*** Article

Last week, the U.S. embassy warned its citizens in Russia to avoid
crowds where gangs of shorn-headed nationalist youth gather.
Violence by skinheads peaks in April and May, and foreigners may
be a target, the embassy said.
"April 20 is coming, and soon we will cut up blacks and
Jews!" someone called called Stepan wrote on Monday in a
popular skinhead Internet chat room called Russia's Front.
Yevgeny Gildeyev, spokesman for Moscow city police, said
preparations were being made.
"Operational intelligence has been gathered and we are
planning to guarantee security. The plan will probably be
announced in the next few days," he said.
Skinhead gangs, modelled on nationalist organisations in Western
Europe, have spread among disaffected and poor youth in the former
Soviet Union, especially in the past few years.

******
*** Given data

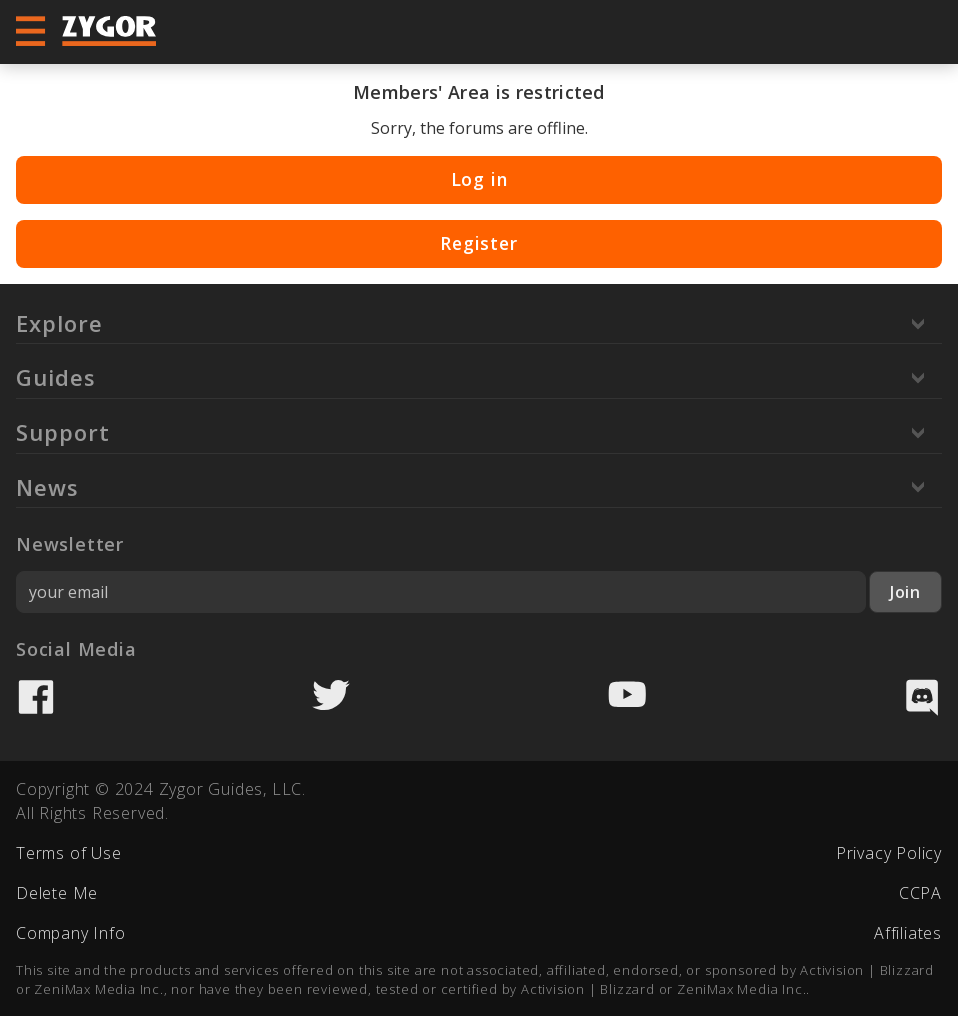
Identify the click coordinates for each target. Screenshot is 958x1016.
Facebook (36, 697)
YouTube (627, 697)
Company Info (71, 933)
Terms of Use (69, 853)
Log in (479, 179)
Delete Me (57, 893)
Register (478, 243)
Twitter (331, 697)
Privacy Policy (889, 853)
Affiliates (908, 933)
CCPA (920, 893)
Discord (922, 697)
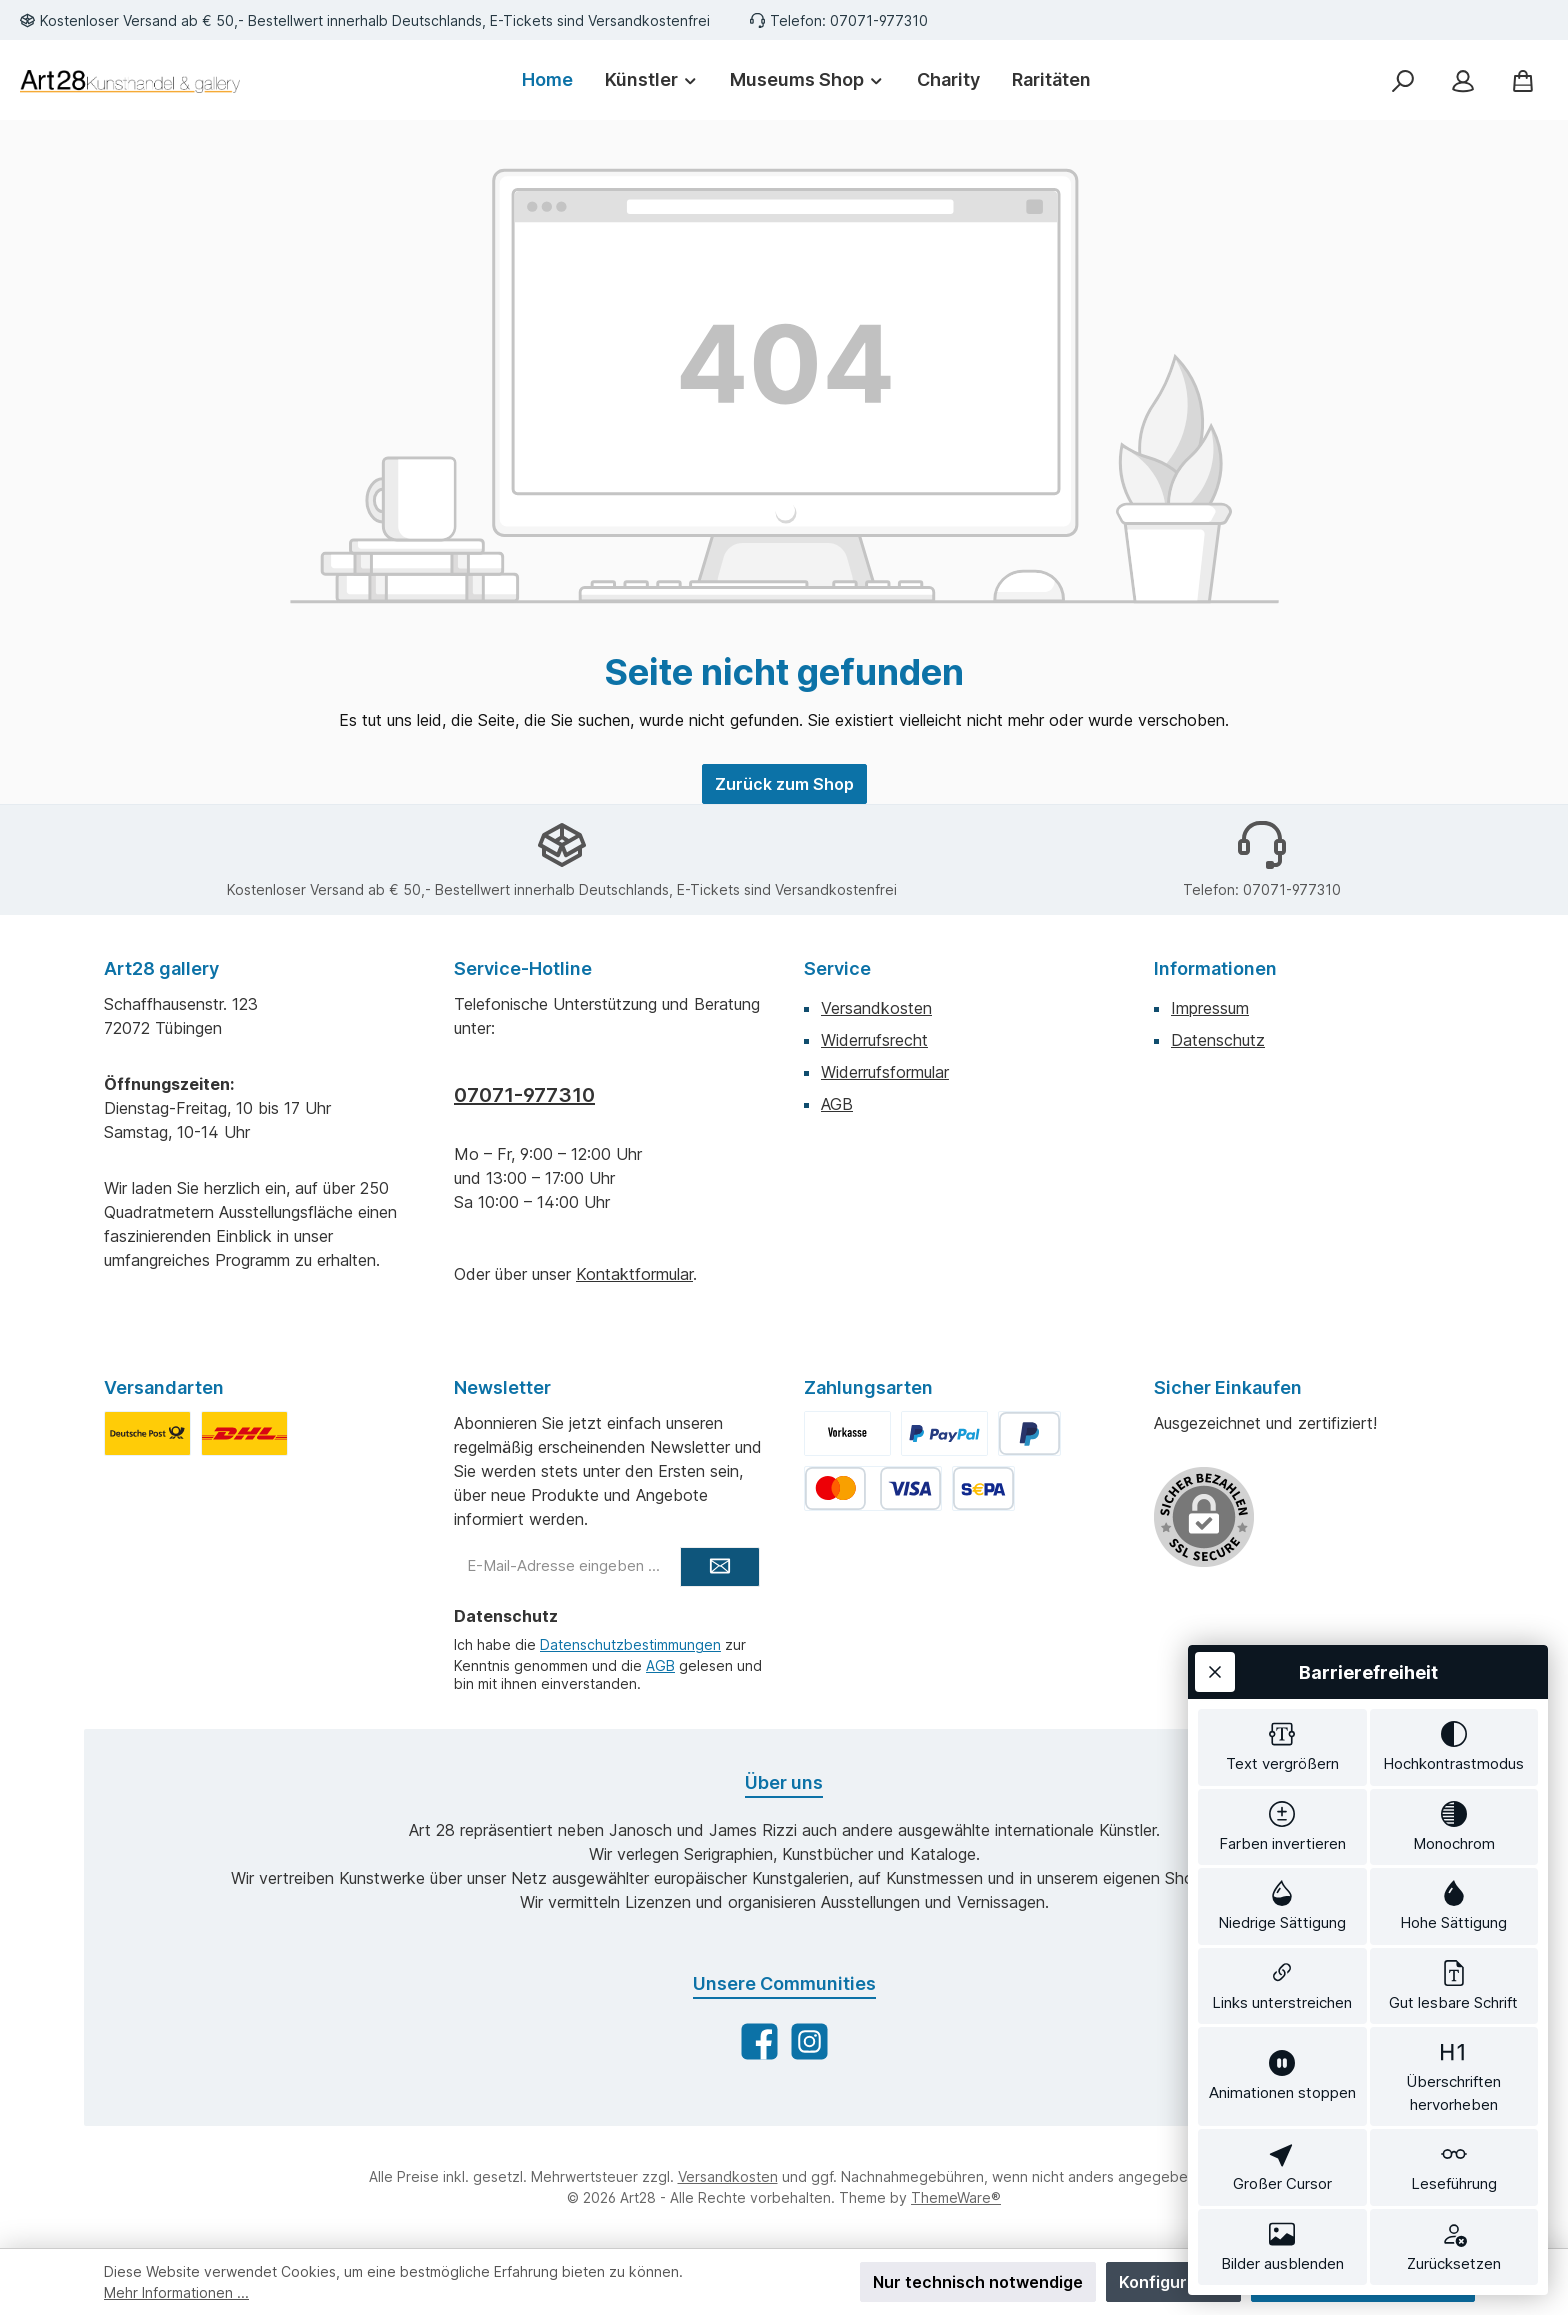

******

# [Written problem 1]
According to the article on skinhead violence, in which months does it peak?
# [Written problem 2]
Edit the article on skinhead violence: write out the part starting with "Violence by skinheads" and going on through "called Russia's Front.", putting "visitors" in place of "foreigners".
# [Written problem 3]
List every country, city, or region named in the article on skinhead violence.
The data has no connection to the text.

# [Written response 1]
April and May.

# [Written response 2]
Violence by skinheads peaks in April and May, and visitors may
be a target, the embassy said.
"April 20 is coming, and soon we will cut up blacks and
Jews!" someone called called Stepan wrote on Monday in a
popular skinhead Internet chat room called Russia's Front.

# [Written response 3]
Russia, the U.S., Moscow, Western Europe, the former Soviet Union